Zdaniem byłego premiera, bardzo ważne było również poruszenie kwestii stosunków Rosji z Ukrainą.
- Uważam, że ta wizyta była udana - stwierdził profesor Adam Daniel Rotfeld, trzeci rozmówca "Faktów po Faktach". Były minister spraw zagranicznych zgodził się jednocześnie z opinią Bieleckiego na temat przemówienia Trumpa.
"Wartość dodana" przemówienia prezydenta
- Ocena wizyty zawsze zależy od tego, jakie są oczekiwania - przyznał Rotfeld. - Im wyższe oczekiwania, tym trudniejsza ocena. Tutaj oczekiwania zostały spełnione. Dotyczyły między innymi obecności wojsk amerykańskich w Polsce i artykułu 5. Traktatu Waszyngtońskiego - podkreślił.
- Ale co najważniejsze, ta wartość dodana związana była z tym, że prezydent bardzo dużo mówił o historii Polski w ostatnich stu latach - ocenił były minister spraw zagranicznych.
"Pochlebstw więcej niż wskazywałaby na to kurtuazja"
Nieco inaczej na przemówienie Trumpa na placu Krasińskich spojrzał Cimoszewicz.
- Chyba trochę bardziej krytycznie oceniam to wystąpienie niż obaj panowie - stwierdził Włodzimierz Cimoszewicz. - Miałem chwilami wrażenie, że takiej ilości pochlebstw spokojnie mógłby wysłuchać chyba tylko nieboszczyk na własnym pogrzebie. Normalny człowiek zaczynałby być zaniepokojony i zastanawiałby się, czy to jest na serio, czy to jest poważne - podkreślił.

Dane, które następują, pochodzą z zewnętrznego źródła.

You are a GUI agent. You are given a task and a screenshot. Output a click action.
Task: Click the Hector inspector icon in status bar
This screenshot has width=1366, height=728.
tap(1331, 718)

- To były często pochlebstwa adresowane do polskich emocji, dosyć zrozumiałych. Ale było tego zdecydowanie więcej niż by wskazywała na to kurtuazja - dodał były premier.
"Ta formuła była zdecydowanie za miękka"
Zdaniem Cimoszewicza, wypowiedź Trumpa dotycząca polityki Rosji była zbyt łagodna. Ocenił, że zdanie, iż "Moskwa powinna zaprzestać destabilizowania Ukrainy" nie oddaje prawdy o stosunkach tych krajów.
- Tam się stało coś gorszego niż zdestabilizowanie sytuacji. Tam jest wojna, tam doszło do agresji, doszło do próby oderwania części terytorium, tam cały czas posyła się wojsko i uzbrojenie dla rebeliantów - wyliczał były premier. - Ta formuła była zdecydowanie za miękka - podsumował.
Cimoszewicz zwrócił też uwagę na inny aspekt wizyty Trumpa. Jego zdaniem jej najważniejszym punktem było "jasne stanowisko w kwestii sprzedaży energii, sprzedaży surowców energetycznych".
- Ponieważ to ma kolosalne znaczenie nie tylko gospodarcze, ale także w zakresie bezpieczeństwa - argumentował.
"To było bardzo pozytywne"
Rotfeld stwierdził, że przemówienie Trumpa było lepsze, niż się tego spodziewał.
- Obawiałem się, że będą tam takie akcenty, które będą wprowadzały element podziału między Polskę a kraje Europy Zachodniej - powiedział. - Tego nie było. On mówił w istocie rzeczy o konieczności utrzymania jedności Zachodu. To było bardzo pozytywne - dodał.
- Odebrałem, że to jest widzenie Europy jako całości, i Polska jest w centrum Europy. Prezydent Trump Europy nie dzielił, więc dla mnie to jest dobre przemówienie - zakończył Bielecki.